◆ WORK TO COMPLETE ◆
A - Rewrite the passage of the PocketSphinx forum thread that begins with "6. For running" and stops after "based accoustic model?", putting "recognizer" in place of "decoder".
B - Continue the PocketSphinx forum thread from its last line.

Menu

Continuous HMMs in PocketSphinx

Help
creative64
2010-04-30
2012-09-22
  • creative64

    creative64 - 2010-04-30

    Hi,

    I'm using PocketSphinx0.6 on Windows. Have couple of questions.

    1. What is needed for trying a "continuous HMM" based accoustic model ? Are there such models available for US English that
      can be tried with PocketSphinx ?

    2. What changes are required for trying "Floating Point" implementation ?

    3. What is the difference between hub4.5000 and wsj0vp.5000 language models ?

    4. Any reference which briefly describes meanings of various command line options and configuration parameters for
      PocketSphinx ?

    5. Any refrence which briefly describes formats of various databses used in PocketSphinx (Accoustic Models, Language
      Models etc).

    6. For running the decoder, the sample rate settings has to be in synch with the model (Correct ?), How to find sample rates for
      various accoustic models provided with 0.6 and 0.5 versions ?

    Thanks and regards,

     
  • Nickolay V. Shmyrev

    1. What is needed for trying a "continuous HMM" based accoustic model?

    Point continuous model with -hmm option

    Are there such models available for US English that can be tried with
    PocketSphinx ?

    At least

    http://www.speech.cs.cmu.edu/sphinx/models/

    and

    http://www.repository.voxforge1.org/downloads/Main/Trunk/AcousticModels/Sphin
    x/

    1. What changes are required for trying "Floating Point" implementation ?

    You mean fixed point? In Linux it's just --enable-fixed configure flag. In
    windows you need
    to make sure ENABLE_FIXED is defined in sphinx_config.h

    1. What is the difference between hub4.5000 and wsj0vp.5000 language models
      ?

    One is trained from HUB4 (Broadcast news task) texts, other from WSJ (Reading
    Wall Street Journal task) texts.

    1. Any reference which briefly describes meanings of various command line
      options and configuration parameters for PocketSphinx ?

    Run pocketsphinx_batch without arguments or look into the sources.

    1. Any refrence which briefly describes formats of various databses used in
      PocketSphinx (Accoustic Models, Language Models etc).

    Acoustic model should have the following files: feat.params, mdef, means,
    variances, transition_matrices, mixture_weights. Instead of mixture_weights
    there could be sendump file. There could be other files like
    feature_transform, kdtrees, noisedict. Their names are self-descriptive I
    think. Details of the format could be found in sources.

    Language model could be in ARPA format or in compressed DMP format.

    Dictionary format is straightforward

    1. For running the decoder, the sample rate settings has to be in synch
      with the model (Correct ?),

    Yes

    How to find sample rates for various accoustic models provided with 0.6 and
    0.5 versions ?

◆ DATA BLOCK ◆

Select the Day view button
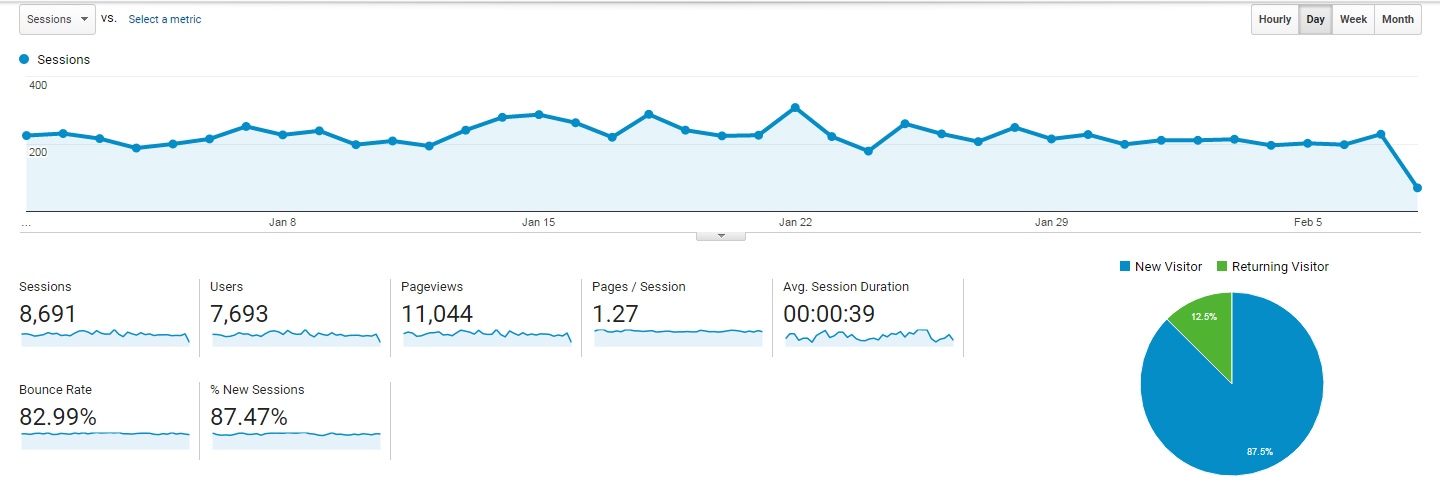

◆ RESULTS FOR EACH TASK ◆
A -
6. For running the recognizer, the sample rate settings has to be in synch with the model (Correct ?), How to find sample rates for
      various accoustic models provided with 0.6 and 0.5 versions ?

    Thanks and regards,

     
  • Nickolay V. Shmyrev

    1. What is needed for trying a "continuous HMM" based accoustic model?

B -
    Usually it's mentioned in model description on the website. Most models are
    16kHz or 8kHz.

     
  • creative64

    creative64 - 2010-05-02

    Thanks nshmyrev. Couple more basic ones:

    1. Does PocketSphinx allow changing dimension of MFCC feature vector ? And does this too have to be in synch with accoustic
      model ?

    2. Is there vendor that does or can supply pocketsphinx compatible accoustic models (or recorded training corpora) for various
      english accents and possibly other languages.

    3. This one is very basic: Does accoustic model have to be tuned for specific tasks at hand or they could be fairly generic and
      still provide fairly accurate results ?

    Thanks and regards,

     
  • Nickolay V. Shmyrev

    1. Does PocketSphinx allow changing dimension of MFCC feature vector ?

    Yes, there are -ceplen and -ncep options as well as -feat for various feature
    types

    And does this too have to be in synch with accoustic model ?

    Yes

    1. Is there vendor that does or can supply pocketsphinx compatible
      accoustic models (or recorded training corpora) for various english accents
      and possibly other languages.

    Most corpora are aquired from LDC
    http://www.ldc.upenn.edu/ or european conterpart
    http://www.elra.info/ and they are quite expensive.
    There are some non-commercial corpora distributed by various organizations.
    Voxforge provides GPL corpora for number of languages.

    Models are specific for the particular task, it's unlikely any company has
    generic one. Maybe only Google has one. Also, commercial companies tune their
    recognition process and their models become incompatible with stock
    pocketsphinx or not easy to plug in.

    1. This one is very basic: Does accoustic model have to be tuned for
      specific tasks at hand or they could be fairly generic and still provide
      fairly accurate results ?

    Yes, tuning is usually applied both for model and for the way recognizer is
    configured. Many components are specific for the particular task. For example
    in far-distance microphone recognition it's critical to have reverberation
    removal component and that makes model hardly compatible with telephone
    models.

     
  • Nickolay V. Shmyrev

    Is there vendor that does or can supply pocketsphinx compatible accoustic
    models

    I mean you are welcome to ask on our linkedin group about that http://www.lin
    kedin.com/groups?gid=2754506
    but
    be ready to negotiate using the whole recognizer instead of just a model.

     
  • creative64

    creative64 - 2010-05-03

    Q: Does PocketSphinx allow changing dimension of MFCC feature vector ?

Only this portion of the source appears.